OPINION: This is a tough time to be teenager. And it's certainly not much easier to be an adult and a parent. To paraphrase Dickens, this is the best of times and it is the worst of times.
Outwardly it would seem that both sides, through societal and technological change, have been able to enjoy the benefits of great advantage and advancement: the rise of social media and mobile communications have given our children at least a sense that they have some freedom and control over many aspects of their lives, while parents will know that both have also helped them to keep tabs on their teenagers' whereabouts and relationships.
It's a delicate compromise that appears to work for both sides, but can also paper over the cracks created by poor parenting and under-pressure families.
And it raises interesting questions about how much we rely on such modern conveniences and devices to make up for the lack of our being there, at home with our kids, if only because we are working two or three jobs at minimal pay so that we can afford these new must-haves.
It's a conundrum highlighted by Dr Donna Swift, a Nelson-based social anthropologist and author of a two-year study into the development of the teenage girl.
Some of her observations are not surprising: "They [girls] dress like they are 18, they look 18, but they have the mind of a 13-year-old. They are just girls."

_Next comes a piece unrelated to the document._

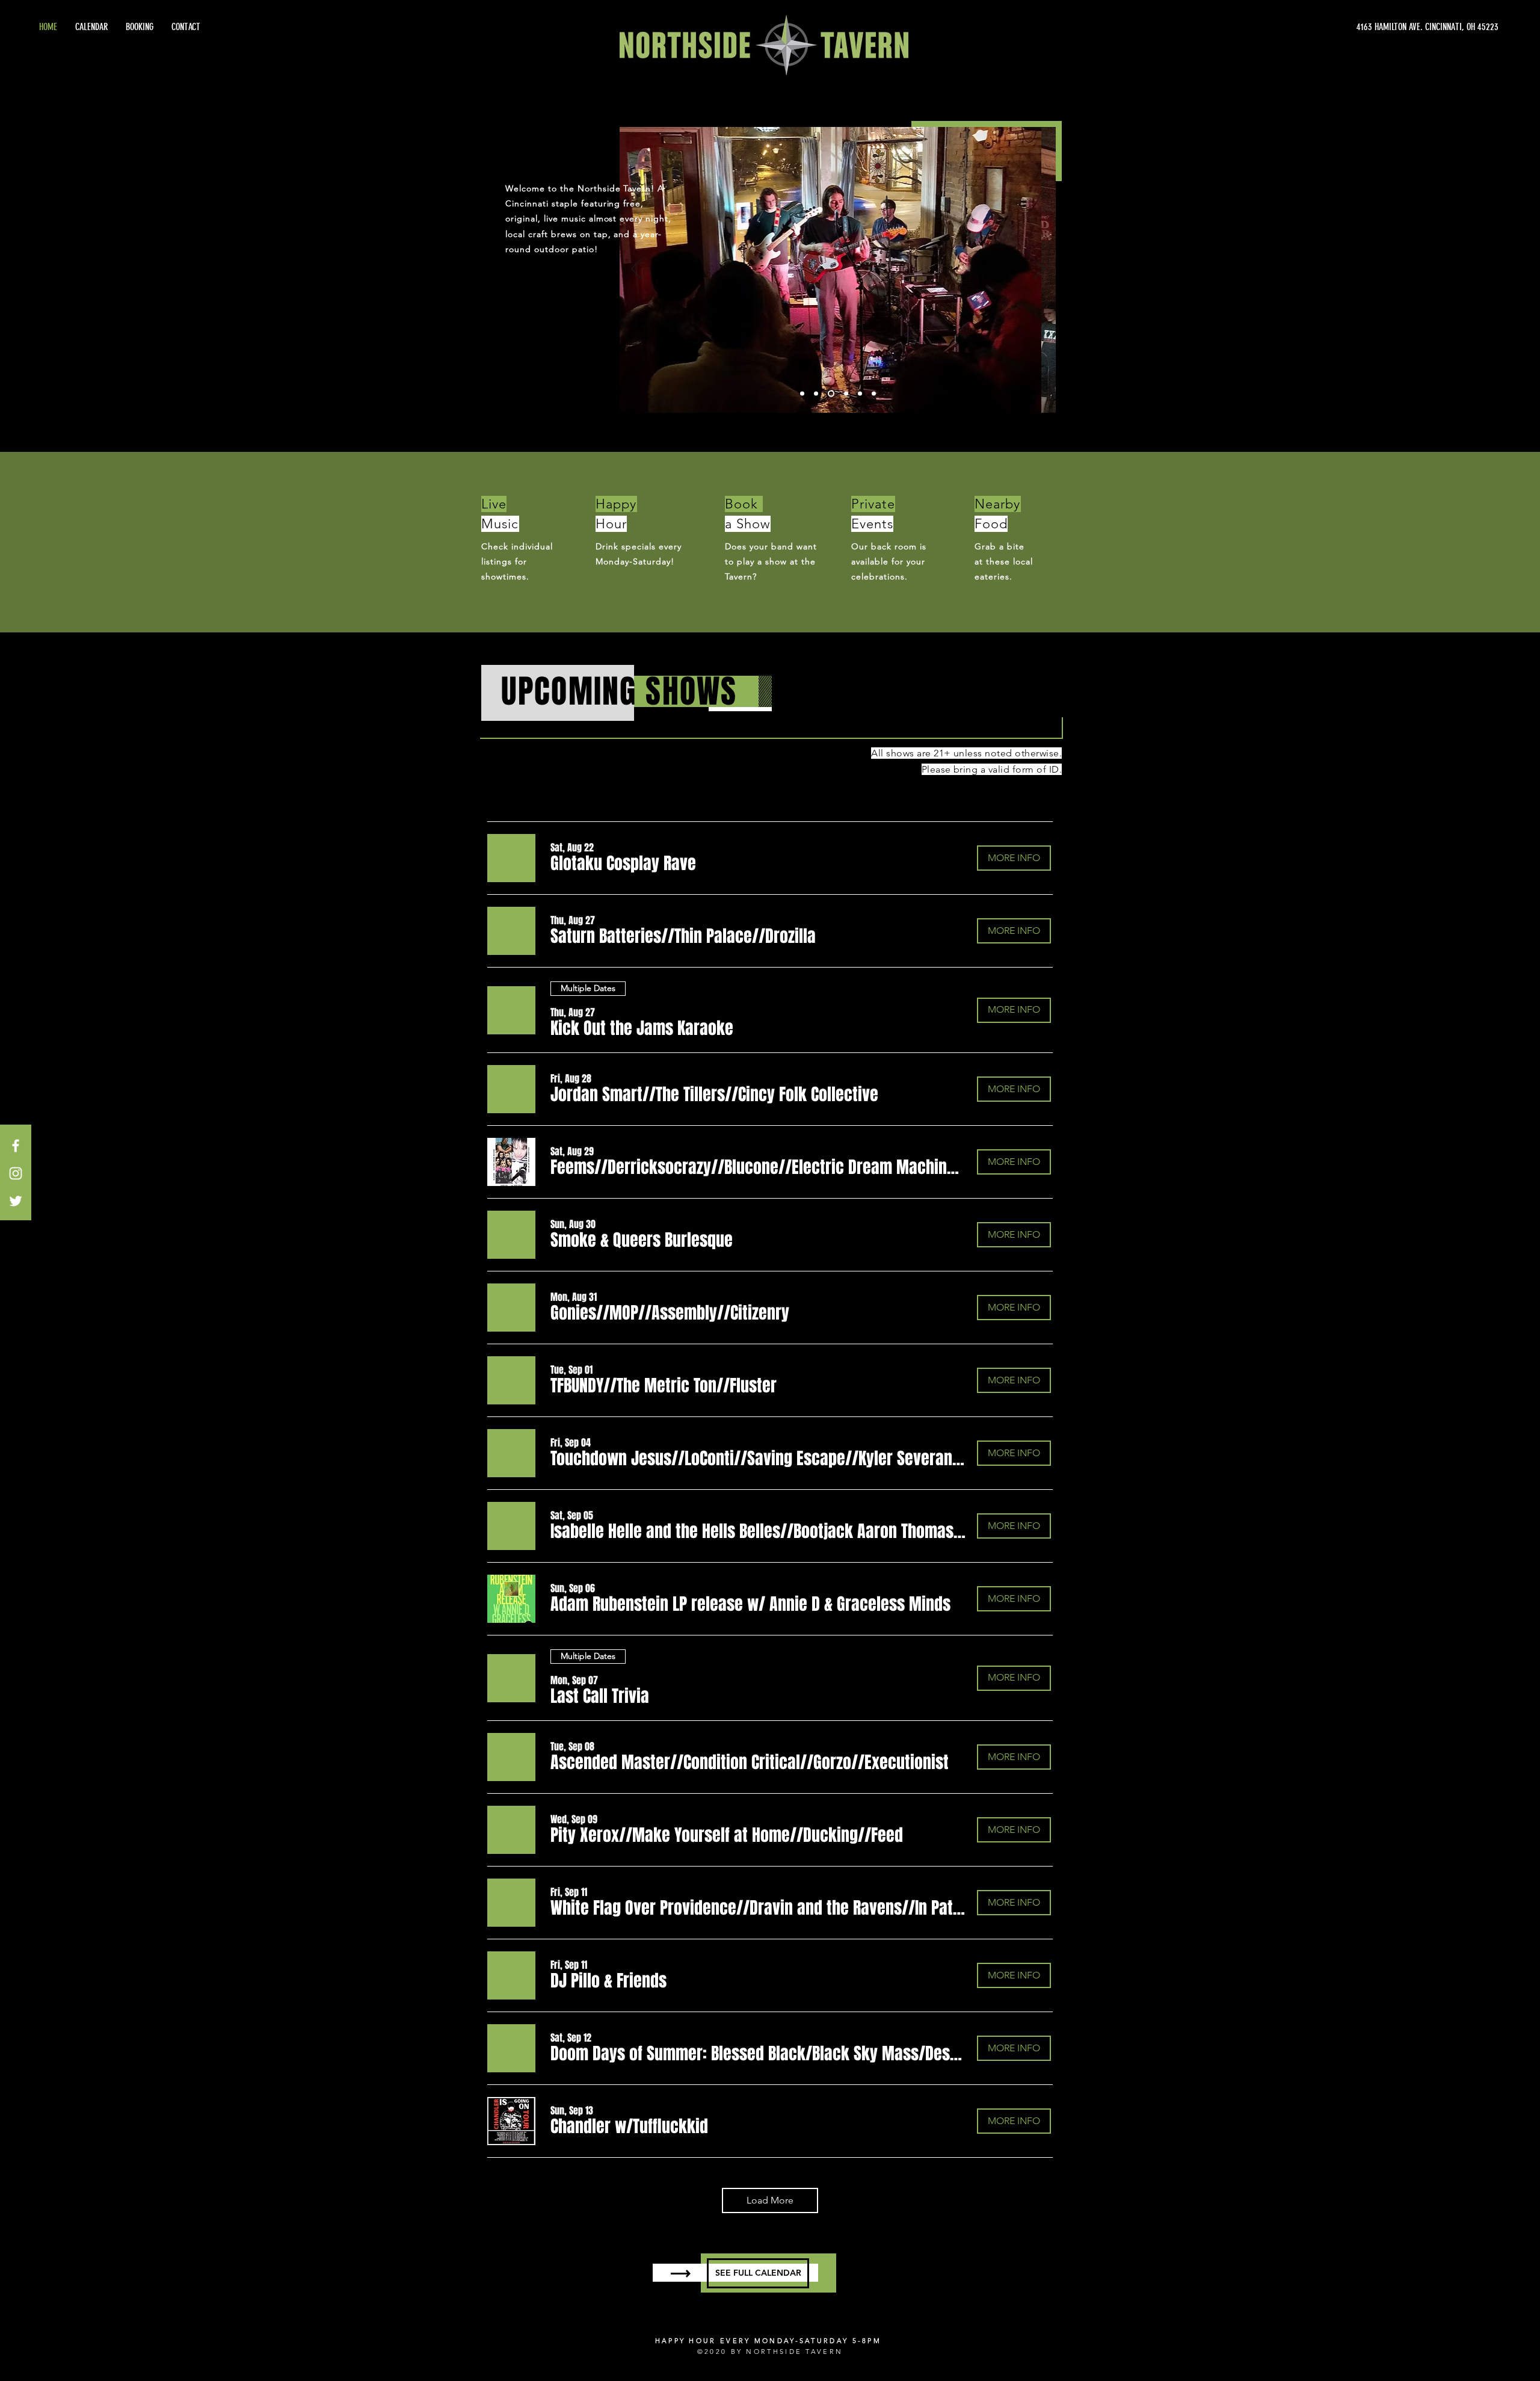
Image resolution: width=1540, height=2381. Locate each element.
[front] (816, 394)
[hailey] (831, 394)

Despite such outward displays of confidence and maturity, she says these young girls still want and need their parents. "They want their parents in their lives, they want parents that show concern, that are interested."
Many parents may be surprised to hear this, may struggle to believe that despite their teenagers' loud and frequent protestations, those same "children" still need and respect some guidance, and even discipline, in their lives.

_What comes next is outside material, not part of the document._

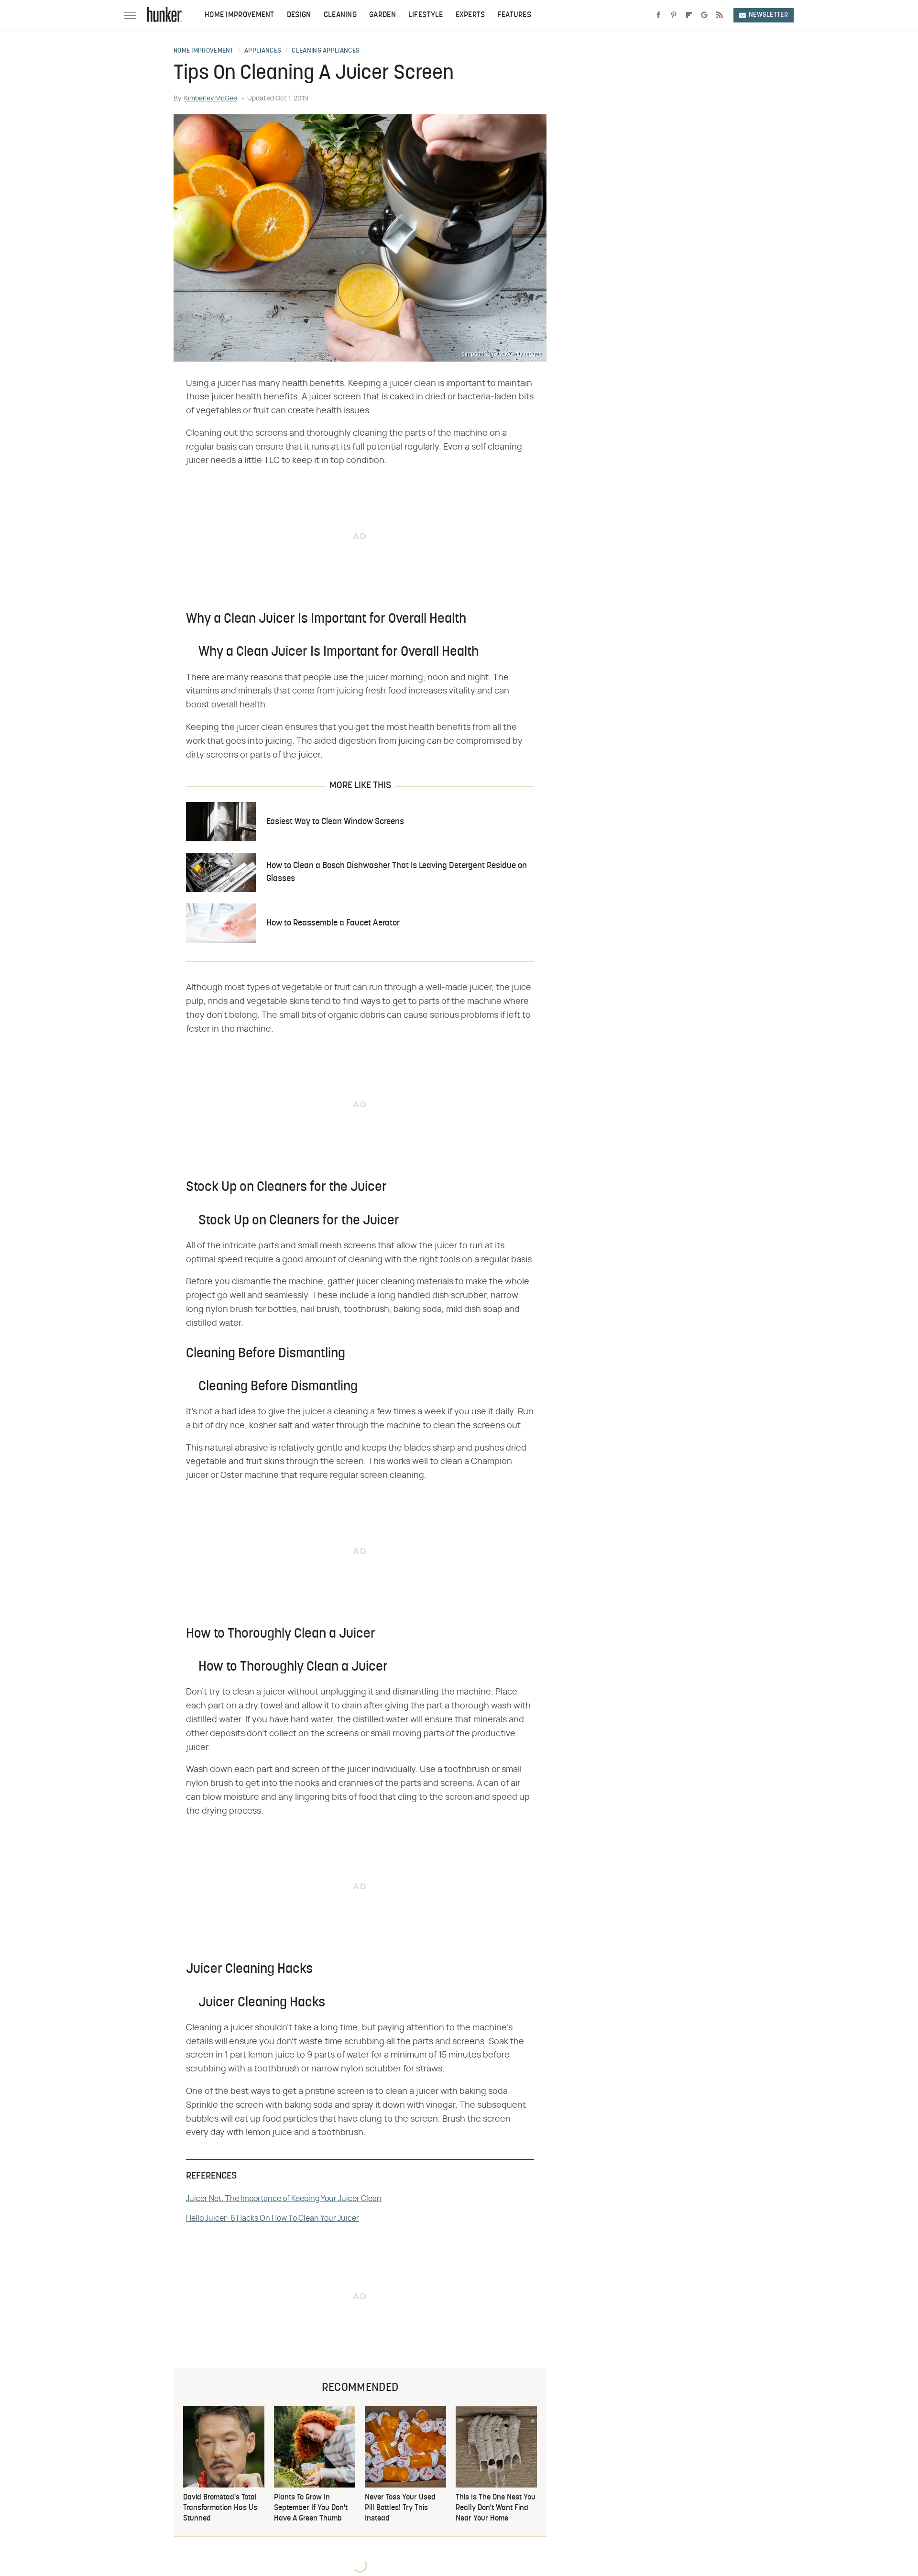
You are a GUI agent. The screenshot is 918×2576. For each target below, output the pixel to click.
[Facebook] (658, 15)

Certainly parents and adults could be forgiven for thinking that their children seem fairly self-reliant and more knowledgeable and worldly than they were at such an early stage of life. Especially the girls. They are definitely bombarded with a great deal more stimuli, and from many different directions. Some of it is helpful, much of it is not. And a portion of it is downright dangerous.

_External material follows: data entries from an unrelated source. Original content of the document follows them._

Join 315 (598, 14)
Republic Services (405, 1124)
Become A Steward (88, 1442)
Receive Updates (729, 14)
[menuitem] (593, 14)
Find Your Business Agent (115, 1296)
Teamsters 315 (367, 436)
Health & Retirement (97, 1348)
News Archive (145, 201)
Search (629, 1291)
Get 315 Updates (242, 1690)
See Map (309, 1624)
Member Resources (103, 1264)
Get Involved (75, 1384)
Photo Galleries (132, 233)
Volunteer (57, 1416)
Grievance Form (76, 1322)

But as Dr Swift points out, our children may have access to far more information and communication but they are still children. They need help and the benefit of our greater experience to understand the context and know the boundaries.
We cannot afford to let our kids fall into a vacuum of reduced responsibility and consequences. We must not assume our children's greater contact with this vast range of stimuli equates to greater knowledge and maturity. We should not rely on faceless Facebook friends and potentially dubious social media sites to make up for our own lack as parents.
Even if our kids don't like it. Because they are just kids. And not for very long.